Directions ->
1. Translate this sentence from the passage on sauerkraut and probiotics below into Spanish: "But many cultures knew about the benefits of fermented foods such as sauerkraut and ate such foods."
2. Answer these questions using the passage on sauerkraut and probiotics below.
(a) Whose rations did the Australian diggers start eating in New Guinea?
(b) Under what condition would the sauerkraut have contained probiotics?
(c) What item is probably most associated with probiotics in Australia these days?

Document extract ->
^^^^
In 1943 Australian diggers fighting the Japanese army in New Guinea were in for at least one surprise when they started eating American GI rations. These rations included sauerkraut.
You can imagine the surprise of the 1943 Aussie digger brought up on meat and two veg being confronted with this pickled fermented cabbage. Certainly, a surprise to the digger but also a significant benefit to his gut health given the Australian army rations at that time. As long as the sauerkraut in question had not been heat treated it would have contained probiotics.
1943 were the days before the terms ‘prebiotics’ and ‘probiotics’ were used. But many cultures knew about the benefits of fermented foods such as sauerkraut and ate such foods.
These days in Australia yoghurts are probably the item mostly associated with a source of probiotics. However, as the 1943 diggers found out there are also a large number of other sources of probiotics.
^^^^
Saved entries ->
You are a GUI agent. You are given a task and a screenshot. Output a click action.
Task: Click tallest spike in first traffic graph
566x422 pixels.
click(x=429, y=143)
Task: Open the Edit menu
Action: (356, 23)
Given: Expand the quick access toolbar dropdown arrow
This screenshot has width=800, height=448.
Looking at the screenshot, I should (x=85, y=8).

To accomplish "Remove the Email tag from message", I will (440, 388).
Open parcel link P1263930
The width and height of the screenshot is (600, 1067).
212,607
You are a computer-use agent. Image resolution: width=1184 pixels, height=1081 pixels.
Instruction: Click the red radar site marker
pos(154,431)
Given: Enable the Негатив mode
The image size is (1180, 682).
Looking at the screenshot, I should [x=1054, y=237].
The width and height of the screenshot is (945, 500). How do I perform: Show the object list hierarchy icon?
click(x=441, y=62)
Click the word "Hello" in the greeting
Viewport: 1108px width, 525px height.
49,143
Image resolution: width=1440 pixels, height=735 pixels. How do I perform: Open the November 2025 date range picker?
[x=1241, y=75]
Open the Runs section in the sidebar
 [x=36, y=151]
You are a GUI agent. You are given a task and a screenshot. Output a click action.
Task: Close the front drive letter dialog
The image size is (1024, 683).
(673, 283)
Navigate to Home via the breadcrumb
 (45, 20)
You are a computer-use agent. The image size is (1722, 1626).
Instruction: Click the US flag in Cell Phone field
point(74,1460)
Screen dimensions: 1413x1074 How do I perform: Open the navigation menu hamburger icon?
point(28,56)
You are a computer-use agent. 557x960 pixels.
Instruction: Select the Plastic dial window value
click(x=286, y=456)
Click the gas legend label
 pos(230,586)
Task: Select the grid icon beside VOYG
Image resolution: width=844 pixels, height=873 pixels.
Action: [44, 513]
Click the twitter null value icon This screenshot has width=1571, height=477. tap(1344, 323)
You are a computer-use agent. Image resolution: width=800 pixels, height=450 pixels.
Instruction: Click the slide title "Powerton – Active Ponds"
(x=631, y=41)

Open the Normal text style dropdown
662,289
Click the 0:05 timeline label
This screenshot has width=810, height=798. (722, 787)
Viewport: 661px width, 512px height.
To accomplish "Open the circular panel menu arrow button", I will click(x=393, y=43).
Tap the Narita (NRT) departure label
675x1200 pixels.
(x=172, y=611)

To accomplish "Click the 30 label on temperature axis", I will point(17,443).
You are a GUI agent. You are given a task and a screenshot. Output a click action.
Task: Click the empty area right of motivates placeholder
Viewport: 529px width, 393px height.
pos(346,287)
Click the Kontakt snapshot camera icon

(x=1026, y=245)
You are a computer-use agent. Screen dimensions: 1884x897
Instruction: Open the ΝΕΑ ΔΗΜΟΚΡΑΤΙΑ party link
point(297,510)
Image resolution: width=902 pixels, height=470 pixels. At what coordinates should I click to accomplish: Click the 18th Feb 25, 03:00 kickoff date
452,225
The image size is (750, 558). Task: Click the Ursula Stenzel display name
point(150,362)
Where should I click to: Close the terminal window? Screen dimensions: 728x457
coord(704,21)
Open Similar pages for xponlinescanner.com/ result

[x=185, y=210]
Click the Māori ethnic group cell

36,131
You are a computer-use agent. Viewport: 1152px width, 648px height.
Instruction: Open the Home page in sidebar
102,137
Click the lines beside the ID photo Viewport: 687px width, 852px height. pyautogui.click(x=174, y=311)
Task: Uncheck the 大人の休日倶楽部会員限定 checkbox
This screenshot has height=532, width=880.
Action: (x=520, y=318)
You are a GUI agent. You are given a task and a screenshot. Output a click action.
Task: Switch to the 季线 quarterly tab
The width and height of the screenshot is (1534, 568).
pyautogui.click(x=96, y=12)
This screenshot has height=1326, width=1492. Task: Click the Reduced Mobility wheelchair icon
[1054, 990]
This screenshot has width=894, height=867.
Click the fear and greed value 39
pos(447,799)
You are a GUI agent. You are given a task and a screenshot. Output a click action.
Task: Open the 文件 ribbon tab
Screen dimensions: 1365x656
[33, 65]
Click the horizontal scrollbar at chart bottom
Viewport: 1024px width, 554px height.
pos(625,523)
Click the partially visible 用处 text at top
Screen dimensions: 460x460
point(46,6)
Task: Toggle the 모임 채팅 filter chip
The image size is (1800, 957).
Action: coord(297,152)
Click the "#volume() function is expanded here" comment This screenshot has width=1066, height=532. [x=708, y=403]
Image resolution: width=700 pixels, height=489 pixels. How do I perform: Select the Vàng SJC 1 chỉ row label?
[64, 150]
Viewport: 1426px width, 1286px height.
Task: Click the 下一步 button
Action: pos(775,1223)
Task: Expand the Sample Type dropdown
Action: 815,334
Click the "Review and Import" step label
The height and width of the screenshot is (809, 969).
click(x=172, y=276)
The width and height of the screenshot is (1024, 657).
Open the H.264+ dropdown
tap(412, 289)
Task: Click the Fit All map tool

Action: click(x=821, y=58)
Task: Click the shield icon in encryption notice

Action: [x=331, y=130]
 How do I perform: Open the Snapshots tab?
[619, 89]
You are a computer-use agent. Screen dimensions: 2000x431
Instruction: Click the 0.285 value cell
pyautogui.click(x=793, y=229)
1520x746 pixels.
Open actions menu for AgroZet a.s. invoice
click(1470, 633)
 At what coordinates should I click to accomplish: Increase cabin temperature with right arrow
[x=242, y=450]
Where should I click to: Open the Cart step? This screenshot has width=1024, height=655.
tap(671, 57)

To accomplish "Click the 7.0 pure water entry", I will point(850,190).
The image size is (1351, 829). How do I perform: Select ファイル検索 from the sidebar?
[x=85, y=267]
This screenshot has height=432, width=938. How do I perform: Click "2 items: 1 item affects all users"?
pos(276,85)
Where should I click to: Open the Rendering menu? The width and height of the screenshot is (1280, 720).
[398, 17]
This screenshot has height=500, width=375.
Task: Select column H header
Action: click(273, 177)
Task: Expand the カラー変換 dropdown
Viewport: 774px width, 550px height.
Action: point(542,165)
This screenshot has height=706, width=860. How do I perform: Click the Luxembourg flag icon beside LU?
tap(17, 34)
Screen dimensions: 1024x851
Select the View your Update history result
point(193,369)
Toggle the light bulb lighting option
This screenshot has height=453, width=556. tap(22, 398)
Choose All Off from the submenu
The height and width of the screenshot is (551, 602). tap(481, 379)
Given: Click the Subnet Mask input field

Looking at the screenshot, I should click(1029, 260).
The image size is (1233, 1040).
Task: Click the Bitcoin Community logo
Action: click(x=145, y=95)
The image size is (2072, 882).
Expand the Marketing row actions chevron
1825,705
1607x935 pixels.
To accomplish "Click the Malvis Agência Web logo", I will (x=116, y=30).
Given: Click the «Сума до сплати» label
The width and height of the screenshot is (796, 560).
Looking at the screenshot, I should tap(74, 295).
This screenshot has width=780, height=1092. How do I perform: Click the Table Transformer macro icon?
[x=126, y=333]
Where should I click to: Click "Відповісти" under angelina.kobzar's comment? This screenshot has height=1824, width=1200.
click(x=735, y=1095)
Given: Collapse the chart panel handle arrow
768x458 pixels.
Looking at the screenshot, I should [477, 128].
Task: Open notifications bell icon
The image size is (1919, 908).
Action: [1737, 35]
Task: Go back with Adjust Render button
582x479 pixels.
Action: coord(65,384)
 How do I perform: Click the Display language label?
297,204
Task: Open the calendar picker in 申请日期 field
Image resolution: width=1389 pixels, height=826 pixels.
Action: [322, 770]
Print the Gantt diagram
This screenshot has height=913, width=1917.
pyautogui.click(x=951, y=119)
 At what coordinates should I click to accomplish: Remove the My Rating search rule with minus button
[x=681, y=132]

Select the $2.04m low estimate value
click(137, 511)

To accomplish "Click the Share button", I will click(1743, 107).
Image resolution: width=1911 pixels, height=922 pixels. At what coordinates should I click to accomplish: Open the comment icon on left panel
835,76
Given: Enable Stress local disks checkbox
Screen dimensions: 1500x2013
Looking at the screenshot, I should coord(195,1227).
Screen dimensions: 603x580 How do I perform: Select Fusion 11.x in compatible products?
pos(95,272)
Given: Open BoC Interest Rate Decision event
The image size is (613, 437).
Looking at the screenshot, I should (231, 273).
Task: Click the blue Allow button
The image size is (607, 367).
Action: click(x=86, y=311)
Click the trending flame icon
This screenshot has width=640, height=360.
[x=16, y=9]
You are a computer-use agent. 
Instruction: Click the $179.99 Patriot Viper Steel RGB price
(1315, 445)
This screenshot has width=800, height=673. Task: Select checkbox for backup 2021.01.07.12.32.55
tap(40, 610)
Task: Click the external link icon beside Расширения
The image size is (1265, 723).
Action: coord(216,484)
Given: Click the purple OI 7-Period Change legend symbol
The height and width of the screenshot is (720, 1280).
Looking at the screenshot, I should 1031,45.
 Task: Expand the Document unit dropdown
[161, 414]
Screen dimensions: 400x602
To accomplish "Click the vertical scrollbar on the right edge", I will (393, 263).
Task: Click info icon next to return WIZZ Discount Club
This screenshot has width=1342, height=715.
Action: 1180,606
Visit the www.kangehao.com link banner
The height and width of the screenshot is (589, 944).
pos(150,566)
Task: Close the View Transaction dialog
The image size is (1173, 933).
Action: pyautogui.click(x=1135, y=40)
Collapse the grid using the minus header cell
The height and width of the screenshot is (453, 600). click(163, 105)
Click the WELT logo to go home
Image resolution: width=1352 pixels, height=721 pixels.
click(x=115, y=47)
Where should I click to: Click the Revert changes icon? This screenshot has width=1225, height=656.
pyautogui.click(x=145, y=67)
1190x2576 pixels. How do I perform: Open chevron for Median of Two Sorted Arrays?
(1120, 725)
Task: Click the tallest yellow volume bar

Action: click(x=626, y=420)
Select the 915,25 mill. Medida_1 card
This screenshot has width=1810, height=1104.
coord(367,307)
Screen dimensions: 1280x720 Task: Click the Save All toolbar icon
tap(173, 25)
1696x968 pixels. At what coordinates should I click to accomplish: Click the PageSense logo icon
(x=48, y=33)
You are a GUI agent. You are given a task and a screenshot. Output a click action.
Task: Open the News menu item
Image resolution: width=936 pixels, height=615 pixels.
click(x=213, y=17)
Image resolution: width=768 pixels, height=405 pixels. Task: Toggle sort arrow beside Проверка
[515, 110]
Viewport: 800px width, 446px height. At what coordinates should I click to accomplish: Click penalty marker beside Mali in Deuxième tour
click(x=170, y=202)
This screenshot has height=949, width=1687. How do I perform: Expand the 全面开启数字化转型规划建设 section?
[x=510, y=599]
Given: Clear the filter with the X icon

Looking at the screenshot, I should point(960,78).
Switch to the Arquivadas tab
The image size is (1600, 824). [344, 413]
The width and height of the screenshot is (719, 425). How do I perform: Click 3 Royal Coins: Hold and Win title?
^^^^
Your responses ->
1. Pero muchas culturas conocían los beneficios de los alimentos fermentados como el chucrut y consumían esos alimentos.

2.
(a) American GI rations.
(b) As long as it had not been heat treated.
(c) Yoghurts.